DATA IN THIS EXERCISE
━━━━━━━━━━━━━━━━━━━━
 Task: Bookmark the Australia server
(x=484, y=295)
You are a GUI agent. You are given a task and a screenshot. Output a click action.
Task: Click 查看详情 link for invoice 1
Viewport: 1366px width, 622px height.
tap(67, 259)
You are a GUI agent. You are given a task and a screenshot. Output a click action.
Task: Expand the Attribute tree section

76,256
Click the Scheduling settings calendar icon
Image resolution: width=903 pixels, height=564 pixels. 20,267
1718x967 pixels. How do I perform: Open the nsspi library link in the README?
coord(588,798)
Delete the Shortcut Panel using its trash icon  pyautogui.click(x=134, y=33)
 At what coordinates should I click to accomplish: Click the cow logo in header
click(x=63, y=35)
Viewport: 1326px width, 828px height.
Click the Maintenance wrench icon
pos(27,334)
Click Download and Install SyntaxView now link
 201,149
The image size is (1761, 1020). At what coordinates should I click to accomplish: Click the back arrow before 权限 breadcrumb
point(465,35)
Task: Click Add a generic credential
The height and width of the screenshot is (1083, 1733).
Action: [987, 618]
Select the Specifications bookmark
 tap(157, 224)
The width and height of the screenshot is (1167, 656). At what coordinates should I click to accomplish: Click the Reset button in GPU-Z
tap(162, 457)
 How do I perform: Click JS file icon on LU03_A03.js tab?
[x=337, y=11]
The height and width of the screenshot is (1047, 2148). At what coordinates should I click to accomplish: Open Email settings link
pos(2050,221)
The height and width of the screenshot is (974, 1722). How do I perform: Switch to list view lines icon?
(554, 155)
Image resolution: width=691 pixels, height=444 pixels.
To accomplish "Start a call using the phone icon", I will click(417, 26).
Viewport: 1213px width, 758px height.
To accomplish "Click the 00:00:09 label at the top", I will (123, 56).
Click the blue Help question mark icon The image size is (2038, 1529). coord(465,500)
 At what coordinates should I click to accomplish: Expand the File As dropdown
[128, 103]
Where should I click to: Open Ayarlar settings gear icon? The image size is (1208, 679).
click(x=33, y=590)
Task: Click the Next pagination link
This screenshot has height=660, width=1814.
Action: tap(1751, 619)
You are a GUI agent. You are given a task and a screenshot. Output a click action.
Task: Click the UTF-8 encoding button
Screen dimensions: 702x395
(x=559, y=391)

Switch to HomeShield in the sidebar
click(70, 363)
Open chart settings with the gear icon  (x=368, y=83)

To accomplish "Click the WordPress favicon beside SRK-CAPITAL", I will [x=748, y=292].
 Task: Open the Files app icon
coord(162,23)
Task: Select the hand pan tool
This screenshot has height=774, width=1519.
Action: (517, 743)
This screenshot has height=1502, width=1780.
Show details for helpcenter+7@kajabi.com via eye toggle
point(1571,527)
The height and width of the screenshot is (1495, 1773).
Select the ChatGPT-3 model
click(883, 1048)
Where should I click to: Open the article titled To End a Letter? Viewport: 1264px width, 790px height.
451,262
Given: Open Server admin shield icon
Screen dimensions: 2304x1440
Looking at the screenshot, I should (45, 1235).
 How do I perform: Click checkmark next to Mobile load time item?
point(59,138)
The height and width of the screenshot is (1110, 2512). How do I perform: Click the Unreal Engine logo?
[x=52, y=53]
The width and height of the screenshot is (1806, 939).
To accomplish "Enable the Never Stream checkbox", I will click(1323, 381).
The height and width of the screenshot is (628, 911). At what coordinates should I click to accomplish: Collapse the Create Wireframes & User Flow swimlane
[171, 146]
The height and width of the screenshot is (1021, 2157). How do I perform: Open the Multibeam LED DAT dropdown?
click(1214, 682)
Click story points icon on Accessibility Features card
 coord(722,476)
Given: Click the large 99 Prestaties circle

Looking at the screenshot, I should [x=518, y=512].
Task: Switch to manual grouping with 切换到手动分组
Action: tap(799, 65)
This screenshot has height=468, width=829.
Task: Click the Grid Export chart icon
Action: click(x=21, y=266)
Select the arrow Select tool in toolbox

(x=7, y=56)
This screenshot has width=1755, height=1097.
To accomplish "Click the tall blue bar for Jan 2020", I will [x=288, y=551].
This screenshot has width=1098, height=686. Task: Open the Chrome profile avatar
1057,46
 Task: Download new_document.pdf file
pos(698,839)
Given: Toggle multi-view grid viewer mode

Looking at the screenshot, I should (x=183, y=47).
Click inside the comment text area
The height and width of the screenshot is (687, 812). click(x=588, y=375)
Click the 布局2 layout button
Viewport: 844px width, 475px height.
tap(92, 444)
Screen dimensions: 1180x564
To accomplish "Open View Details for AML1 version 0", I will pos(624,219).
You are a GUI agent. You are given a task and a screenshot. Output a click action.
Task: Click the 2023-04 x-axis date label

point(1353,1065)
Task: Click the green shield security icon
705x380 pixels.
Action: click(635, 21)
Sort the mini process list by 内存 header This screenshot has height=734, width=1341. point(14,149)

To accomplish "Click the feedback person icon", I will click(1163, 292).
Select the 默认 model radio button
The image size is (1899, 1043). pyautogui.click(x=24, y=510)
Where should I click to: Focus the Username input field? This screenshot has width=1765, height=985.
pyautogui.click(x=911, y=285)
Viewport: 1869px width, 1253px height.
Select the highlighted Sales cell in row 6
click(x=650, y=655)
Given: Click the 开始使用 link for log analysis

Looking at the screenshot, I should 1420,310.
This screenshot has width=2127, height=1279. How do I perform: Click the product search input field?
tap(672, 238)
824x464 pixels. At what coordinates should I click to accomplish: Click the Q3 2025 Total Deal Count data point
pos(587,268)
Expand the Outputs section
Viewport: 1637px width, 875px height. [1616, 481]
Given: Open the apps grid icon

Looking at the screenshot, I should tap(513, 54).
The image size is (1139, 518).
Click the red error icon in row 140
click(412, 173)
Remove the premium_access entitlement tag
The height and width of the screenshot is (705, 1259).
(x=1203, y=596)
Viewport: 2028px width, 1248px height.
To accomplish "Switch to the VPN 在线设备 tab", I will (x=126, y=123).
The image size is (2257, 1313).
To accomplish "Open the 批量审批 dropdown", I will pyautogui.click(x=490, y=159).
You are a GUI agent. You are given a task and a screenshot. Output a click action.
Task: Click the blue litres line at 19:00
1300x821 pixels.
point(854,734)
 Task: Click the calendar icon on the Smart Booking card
━━━━━━━━━━━━━━━━━━━━
ASSIGNMENT
Your answer should be all of the records, transcribed exactly.

RESPONSE
 Task: Bookmark the Australia server
(x=484, y=295)
You are a GUI agent. You are given a task and a screenshot. Output a click action.
Task: Click 查看详情 link for invoice 1
Viewport: 1366px width, 622px height.
tap(67, 259)
You are a GUI agent. You are given a task and a screenshot. Output a click action.
Task: Expand the Attribute tree section

76,256
Click the Scheduling settings calendar icon
Image resolution: width=903 pixels, height=564 pixels. 20,267
1718x967 pixels. How do I perform: Open the nsspi library link in the README?
coord(588,798)
Delete the Shortcut Panel using its trash icon  pyautogui.click(x=134, y=33)
 At what coordinates should I click to accomplish: Click the cow logo in header
click(x=63, y=35)
Viewport: 1326px width, 828px height.
Click the Maintenance wrench icon
pos(27,334)
Click Download and Install SyntaxView now link
 201,149
The image size is (1761, 1020). At what coordinates should I click to accomplish: Click the back arrow before 权限 breadcrumb
point(465,35)
Task: Click Add a generic credential
The height and width of the screenshot is (1083, 1733).
Action: [987, 618]
Select the Specifications bookmark
 tap(157, 224)
The width and height of the screenshot is (1167, 656). At what coordinates should I click to accomplish: Click the Reset button in GPU-Z
tap(162, 457)
 How do I perform: Click JS file icon on LU03_A03.js tab?
[x=337, y=11]
The height and width of the screenshot is (1047, 2148). At what coordinates should I click to accomplish: Open Email settings link
pos(2050,221)
The height and width of the screenshot is (974, 1722). How do I perform: Switch to list view lines icon?
(554, 155)
Image resolution: width=691 pixels, height=444 pixels.
To accomplish "Start a call using the phone icon", I will click(417, 26).
Viewport: 1213px width, 758px height.
To accomplish "Click the 00:00:09 label at the top", I will (123, 56).
Click the blue Help question mark icon The image size is (2038, 1529). coord(465,500)
 At what coordinates should I click to accomplish: Expand the File As dropdown
[128, 103]
Where should I click to: Open Ayarlar settings gear icon? The image size is (1208, 679).
click(x=33, y=590)
Task: Click the Next pagination link
This screenshot has height=660, width=1814.
Action: tap(1751, 619)
You are a GUI agent. You are given a task and a screenshot. Output a click action.
Task: Click the UTF-8 encoding button
Screen dimensions: 702x395
(x=559, y=391)

Switch to HomeShield in the sidebar
click(70, 363)
Open chart settings with the gear icon  (x=368, y=83)

To accomplish "Click the WordPress favicon beside SRK-CAPITAL", I will [x=748, y=292].
 Task: Open the Files app icon
coord(162,23)
Task: Select the hand pan tool
This screenshot has height=774, width=1519.
Action: (517, 743)
This screenshot has height=1502, width=1780.
Show details for helpcenter+7@kajabi.com via eye toggle
point(1571,527)
The height and width of the screenshot is (1495, 1773).
Select the ChatGPT-3 model
click(883, 1048)
Where should I click to: Open the article titled To End a Letter? Viewport: 1264px width, 790px height.
451,262
Given: Open Server admin shield icon
Screen dimensions: 2304x1440
Looking at the screenshot, I should (45, 1235).
 How do I perform: Click checkmark next to Mobile load time item?
point(59,138)
The height and width of the screenshot is (1110, 2512). How do I perform: Click the Unreal Engine logo?
[x=52, y=53]
The width and height of the screenshot is (1806, 939).
To accomplish "Enable the Never Stream checkbox", I will click(1323, 381).
The height and width of the screenshot is (628, 911). At what coordinates should I click to accomplish: Collapse the Create Wireframes & User Flow swimlane
[171, 146]
The height and width of the screenshot is (1021, 2157). How do I perform: Open the Multibeam LED DAT dropdown?
click(1214, 682)
Click story points icon on Accessibility Features card
 coord(722,476)
Given: Click the large 99 Prestaties circle

Looking at the screenshot, I should [x=518, y=512].
Task: Switch to manual grouping with 切换到手动分组
Action: tap(799, 65)
This screenshot has height=468, width=829.
Task: Click the Grid Export chart icon
Action: click(x=21, y=266)
Select the arrow Select tool in toolbox

(x=7, y=56)
This screenshot has width=1755, height=1097.
To accomplish "Click the tall blue bar for Jan 2020", I will [x=288, y=551].
This screenshot has width=1098, height=686. Task: Open the Chrome profile avatar
1057,46
 Task: Download new_document.pdf file
pos(698,839)
Given: Toggle multi-view grid viewer mode

Looking at the screenshot, I should (x=183, y=47).
Click inside the comment text area
The height and width of the screenshot is (687, 812). click(x=588, y=375)
Click the 布局2 layout button
Viewport: 844px width, 475px height.
tap(92, 444)
Screen dimensions: 1180x564
To accomplish "Open View Details for AML1 version 0", I will pos(624,219).
You are a GUI agent. You are given a task and a screenshot. Output a click action.
Task: Click the 2023-04 x-axis date label

point(1353,1065)
Task: Click the green shield security icon
705x380 pixels.
Action: click(635, 21)
Sort the mini process list by 内存 header This screenshot has height=734, width=1341. point(14,149)

To accomplish "Click the feedback person icon", I will click(1163, 292).
Select the 默认 model radio button
The image size is (1899, 1043). pyautogui.click(x=24, y=510)
Where should I click to: Focus the Username input field? This screenshot has width=1765, height=985.
pyautogui.click(x=911, y=285)
Viewport: 1869px width, 1253px height.
Select the highlighted Sales cell in row 6
click(x=650, y=655)
Given: Click the 开始使用 link for log analysis

Looking at the screenshot, I should 1420,310.
This screenshot has width=2127, height=1279. How do I perform: Click the product search input field?
tap(672, 238)
824x464 pixels. At what coordinates should I click to accomplish: Click the Q3 2025 Total Deal Count data point
pos(587,268)
Expand the Outputs section
Viewport: 1637px width, 875px height. [1616, 481]
Given: Open the apps grid icon

Looking at the screenshot, I should tap(513, 54).
The image size is (1139, 518).
Click the red error icon in row 140
click(412, 173)
Remove the premium_access entitlement tag
The height and width of the screenshot is (705, 1259).
(x=1203, y=596)
Viewport: 2028px width, 1248px height.
To accomplish "Switch to the VPN 在线设备 tab", I will (x=126, y=123).
The image size is (2257, 1313).
To accomplish "Open the 批量审批 dropdown", I will pyautogui.click(x=490, y=159).
You are a GUI agent. You are given a task and a screenshot. Output a click action.
Task: Click the blue litres line at 19:00
1300x821 pixels.
point(854,734)
 Task: Click the calendar icon on the Smart Booking card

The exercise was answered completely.